The COVID-19 pandemic has completely disrupted supply chains around the world for nearly every business, including automotive dealers, which are experiencing a huge inventory crunch that has impacted their ability to acquire inventory, while customer demand remains high.
The American Institute of CPAs (AICPA) is asking the Internal Revenue Service to help automotive dealers who have been unable to maintain inventory due to the pandemic.
The AICPA requested relief under Section 473 for qualified taxpayers that (1) use the last-in, first-out (LIFO) method of accounting for inventory and (2) that have experienced a decrease in their ending inventory because of the ongoing pandemic. For taxpayers that account for their inventory under LIFO valuation methodology, when inventory levels significantly decrease, the previous years’ layers are liquidated, and the taxpayer must then recognize income. Section 473 relief would allow a qualified taxpayer to replace the inventory over a three-year “replacement period,” thus decreasing the significant tax liabilities that most automotive dealers are experiencing relative to the inventory shortage.
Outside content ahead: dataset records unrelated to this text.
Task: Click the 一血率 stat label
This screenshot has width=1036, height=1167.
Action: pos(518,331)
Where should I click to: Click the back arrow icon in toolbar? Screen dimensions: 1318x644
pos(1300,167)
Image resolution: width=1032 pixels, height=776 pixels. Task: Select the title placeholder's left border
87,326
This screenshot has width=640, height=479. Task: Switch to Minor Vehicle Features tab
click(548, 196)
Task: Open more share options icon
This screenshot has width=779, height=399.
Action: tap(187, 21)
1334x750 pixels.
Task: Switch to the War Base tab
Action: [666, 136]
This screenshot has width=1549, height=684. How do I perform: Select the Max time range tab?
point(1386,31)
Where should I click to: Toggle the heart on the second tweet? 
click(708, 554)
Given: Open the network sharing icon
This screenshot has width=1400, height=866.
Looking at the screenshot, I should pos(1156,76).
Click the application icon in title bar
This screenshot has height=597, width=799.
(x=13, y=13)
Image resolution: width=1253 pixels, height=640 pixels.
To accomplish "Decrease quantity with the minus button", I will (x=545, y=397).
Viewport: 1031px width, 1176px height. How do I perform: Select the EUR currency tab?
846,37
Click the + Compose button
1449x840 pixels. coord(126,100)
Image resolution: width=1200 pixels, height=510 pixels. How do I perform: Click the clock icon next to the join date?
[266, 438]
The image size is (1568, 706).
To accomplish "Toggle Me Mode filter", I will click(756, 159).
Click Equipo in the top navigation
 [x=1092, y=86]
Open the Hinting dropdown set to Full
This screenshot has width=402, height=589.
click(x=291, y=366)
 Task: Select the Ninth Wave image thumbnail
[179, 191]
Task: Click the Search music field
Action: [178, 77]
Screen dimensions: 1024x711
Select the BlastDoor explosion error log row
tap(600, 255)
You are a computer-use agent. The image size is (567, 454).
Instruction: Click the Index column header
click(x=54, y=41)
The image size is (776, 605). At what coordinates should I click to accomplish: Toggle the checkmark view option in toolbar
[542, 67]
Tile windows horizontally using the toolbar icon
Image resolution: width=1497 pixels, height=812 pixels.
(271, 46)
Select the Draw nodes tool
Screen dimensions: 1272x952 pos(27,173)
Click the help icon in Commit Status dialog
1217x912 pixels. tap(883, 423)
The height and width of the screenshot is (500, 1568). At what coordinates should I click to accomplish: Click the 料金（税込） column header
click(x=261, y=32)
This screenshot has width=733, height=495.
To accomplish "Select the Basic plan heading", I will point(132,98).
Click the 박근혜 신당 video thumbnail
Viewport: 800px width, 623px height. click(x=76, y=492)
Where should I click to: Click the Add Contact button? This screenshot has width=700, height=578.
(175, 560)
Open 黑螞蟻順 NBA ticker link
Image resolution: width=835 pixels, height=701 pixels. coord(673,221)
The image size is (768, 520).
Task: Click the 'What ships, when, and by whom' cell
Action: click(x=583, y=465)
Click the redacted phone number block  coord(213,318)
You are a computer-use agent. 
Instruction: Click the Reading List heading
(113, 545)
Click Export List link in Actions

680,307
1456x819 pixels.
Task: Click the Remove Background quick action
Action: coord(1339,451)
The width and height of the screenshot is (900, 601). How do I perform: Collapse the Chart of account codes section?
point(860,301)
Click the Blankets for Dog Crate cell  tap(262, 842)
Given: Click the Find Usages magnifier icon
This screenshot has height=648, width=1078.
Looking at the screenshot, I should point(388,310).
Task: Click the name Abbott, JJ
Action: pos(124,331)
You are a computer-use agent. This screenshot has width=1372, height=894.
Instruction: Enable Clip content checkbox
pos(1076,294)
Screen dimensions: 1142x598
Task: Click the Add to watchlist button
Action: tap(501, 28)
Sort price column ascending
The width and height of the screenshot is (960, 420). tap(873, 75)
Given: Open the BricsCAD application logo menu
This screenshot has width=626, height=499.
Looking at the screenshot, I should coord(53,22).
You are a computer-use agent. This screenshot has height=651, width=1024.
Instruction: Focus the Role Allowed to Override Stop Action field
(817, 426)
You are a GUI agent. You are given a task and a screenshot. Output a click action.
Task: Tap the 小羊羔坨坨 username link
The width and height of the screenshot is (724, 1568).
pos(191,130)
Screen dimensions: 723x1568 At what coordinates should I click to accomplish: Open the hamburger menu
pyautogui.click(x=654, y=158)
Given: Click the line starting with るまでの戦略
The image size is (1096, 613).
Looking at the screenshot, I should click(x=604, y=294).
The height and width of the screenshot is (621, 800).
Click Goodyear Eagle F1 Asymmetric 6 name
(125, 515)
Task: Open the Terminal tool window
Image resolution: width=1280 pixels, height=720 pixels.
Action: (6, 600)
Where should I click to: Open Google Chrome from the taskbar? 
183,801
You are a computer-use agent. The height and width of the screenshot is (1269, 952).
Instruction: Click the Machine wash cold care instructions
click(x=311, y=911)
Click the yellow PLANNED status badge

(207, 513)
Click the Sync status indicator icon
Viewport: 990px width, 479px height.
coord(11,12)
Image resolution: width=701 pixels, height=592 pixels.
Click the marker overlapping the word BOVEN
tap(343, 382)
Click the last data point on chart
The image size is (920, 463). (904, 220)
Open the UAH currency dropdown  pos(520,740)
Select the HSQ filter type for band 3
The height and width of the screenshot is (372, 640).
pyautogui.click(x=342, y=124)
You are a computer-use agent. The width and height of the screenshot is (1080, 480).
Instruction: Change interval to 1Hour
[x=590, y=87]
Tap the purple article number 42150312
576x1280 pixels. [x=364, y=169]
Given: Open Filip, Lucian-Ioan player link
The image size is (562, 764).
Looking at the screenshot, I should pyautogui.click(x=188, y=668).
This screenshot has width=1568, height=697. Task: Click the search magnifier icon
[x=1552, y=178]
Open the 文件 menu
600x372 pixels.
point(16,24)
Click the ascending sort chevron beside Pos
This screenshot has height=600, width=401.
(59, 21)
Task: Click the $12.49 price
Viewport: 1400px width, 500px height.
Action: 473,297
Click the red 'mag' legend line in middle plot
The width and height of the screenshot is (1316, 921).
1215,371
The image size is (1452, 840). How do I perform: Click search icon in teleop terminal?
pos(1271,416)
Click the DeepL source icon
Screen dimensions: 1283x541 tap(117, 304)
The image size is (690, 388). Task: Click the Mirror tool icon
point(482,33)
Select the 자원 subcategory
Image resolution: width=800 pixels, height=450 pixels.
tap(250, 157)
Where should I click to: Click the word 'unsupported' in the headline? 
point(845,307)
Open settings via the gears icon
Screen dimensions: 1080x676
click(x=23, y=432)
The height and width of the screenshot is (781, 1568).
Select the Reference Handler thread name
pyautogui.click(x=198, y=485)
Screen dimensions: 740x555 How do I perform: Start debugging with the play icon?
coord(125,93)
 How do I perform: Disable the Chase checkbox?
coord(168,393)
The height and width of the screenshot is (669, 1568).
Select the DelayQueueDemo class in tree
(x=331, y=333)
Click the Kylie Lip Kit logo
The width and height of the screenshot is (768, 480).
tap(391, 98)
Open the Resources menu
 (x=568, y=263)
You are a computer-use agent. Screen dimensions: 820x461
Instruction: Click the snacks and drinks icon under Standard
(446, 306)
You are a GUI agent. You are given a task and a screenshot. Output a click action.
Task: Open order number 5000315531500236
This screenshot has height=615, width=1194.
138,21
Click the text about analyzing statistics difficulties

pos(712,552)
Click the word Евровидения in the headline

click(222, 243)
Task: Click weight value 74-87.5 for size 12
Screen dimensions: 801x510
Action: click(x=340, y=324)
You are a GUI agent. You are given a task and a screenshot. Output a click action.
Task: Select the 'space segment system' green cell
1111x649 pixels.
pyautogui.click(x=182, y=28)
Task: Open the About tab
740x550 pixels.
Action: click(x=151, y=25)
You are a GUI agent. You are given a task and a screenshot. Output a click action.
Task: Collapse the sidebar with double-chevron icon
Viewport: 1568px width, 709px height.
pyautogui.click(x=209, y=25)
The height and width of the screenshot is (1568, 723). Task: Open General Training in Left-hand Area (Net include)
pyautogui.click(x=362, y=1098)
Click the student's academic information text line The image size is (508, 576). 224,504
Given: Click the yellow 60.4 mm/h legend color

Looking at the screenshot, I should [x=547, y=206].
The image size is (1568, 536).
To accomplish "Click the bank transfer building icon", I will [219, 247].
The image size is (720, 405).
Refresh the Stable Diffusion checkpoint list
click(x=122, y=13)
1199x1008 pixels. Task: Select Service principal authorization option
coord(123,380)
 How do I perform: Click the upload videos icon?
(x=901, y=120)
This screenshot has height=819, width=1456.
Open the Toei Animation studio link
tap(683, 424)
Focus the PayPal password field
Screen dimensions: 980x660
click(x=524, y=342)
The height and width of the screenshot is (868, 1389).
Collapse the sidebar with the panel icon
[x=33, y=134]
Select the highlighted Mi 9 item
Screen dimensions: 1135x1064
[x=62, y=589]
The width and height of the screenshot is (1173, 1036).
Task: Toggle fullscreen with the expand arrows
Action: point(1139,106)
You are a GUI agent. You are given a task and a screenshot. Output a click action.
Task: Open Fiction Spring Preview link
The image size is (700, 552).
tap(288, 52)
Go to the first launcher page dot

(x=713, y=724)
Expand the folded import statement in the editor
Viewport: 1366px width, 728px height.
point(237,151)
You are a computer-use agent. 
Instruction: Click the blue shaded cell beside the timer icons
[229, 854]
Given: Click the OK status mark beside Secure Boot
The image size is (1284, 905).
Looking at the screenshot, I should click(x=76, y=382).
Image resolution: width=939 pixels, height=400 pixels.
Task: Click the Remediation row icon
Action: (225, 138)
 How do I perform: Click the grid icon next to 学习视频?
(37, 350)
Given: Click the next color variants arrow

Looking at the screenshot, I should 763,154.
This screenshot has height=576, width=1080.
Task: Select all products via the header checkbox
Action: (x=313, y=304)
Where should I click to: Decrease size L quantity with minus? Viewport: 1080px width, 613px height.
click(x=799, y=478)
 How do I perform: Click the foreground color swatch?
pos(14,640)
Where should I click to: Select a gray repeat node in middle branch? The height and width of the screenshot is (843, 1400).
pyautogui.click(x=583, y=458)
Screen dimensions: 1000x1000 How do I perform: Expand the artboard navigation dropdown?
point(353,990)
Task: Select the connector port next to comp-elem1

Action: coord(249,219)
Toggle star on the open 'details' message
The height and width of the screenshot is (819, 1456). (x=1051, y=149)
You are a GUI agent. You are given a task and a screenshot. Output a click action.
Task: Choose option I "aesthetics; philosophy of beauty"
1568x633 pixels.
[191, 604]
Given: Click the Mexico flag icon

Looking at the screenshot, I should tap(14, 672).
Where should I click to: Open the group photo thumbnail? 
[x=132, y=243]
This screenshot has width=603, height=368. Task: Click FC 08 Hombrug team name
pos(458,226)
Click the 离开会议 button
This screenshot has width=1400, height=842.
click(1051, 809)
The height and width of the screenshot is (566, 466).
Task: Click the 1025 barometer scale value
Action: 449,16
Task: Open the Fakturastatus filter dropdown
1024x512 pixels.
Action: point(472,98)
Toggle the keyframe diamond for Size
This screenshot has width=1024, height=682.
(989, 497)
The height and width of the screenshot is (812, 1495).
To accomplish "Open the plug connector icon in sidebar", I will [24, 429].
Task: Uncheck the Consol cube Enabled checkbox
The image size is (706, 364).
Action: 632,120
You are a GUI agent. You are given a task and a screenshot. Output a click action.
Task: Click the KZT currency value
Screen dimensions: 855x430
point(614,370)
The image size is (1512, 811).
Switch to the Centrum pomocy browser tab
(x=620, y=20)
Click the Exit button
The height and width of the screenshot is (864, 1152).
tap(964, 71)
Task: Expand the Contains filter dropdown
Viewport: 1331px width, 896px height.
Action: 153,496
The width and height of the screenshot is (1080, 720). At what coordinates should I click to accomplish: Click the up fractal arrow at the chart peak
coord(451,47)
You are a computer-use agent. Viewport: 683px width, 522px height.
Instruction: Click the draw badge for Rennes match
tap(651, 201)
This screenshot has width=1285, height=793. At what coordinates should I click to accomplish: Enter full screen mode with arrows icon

Under Section 473 relief, taxpayers would make an election on their timely filed federal income tax return for the first tax year following the LIFO layer liquidation year. For most dealers, this election statement would be made on their 2021 income tax returns, unless they elect a new safe harbor method. The AICPA recommended a new safe harbor method, which would allow a qualified taxpayer to disregard the LIFO layer liquidation year and retain the LIFO layers relative to the beginning inventory balances of the liquidation year. If the taxpayer increases its inventory balances to pre-COVID levels by the end of the replacement period, no income will need to be recognized on the liquidated layers.
In instances where a dealer’s income tax return has already been filed for the liquidation year, the AICPA letter requests that the taxpayer be able to make a late election by filing an amended return within 90 days of IRS guidance being published, or by filing a Form 3115 Application for Change in Accounting Method with its 2021 income tax return.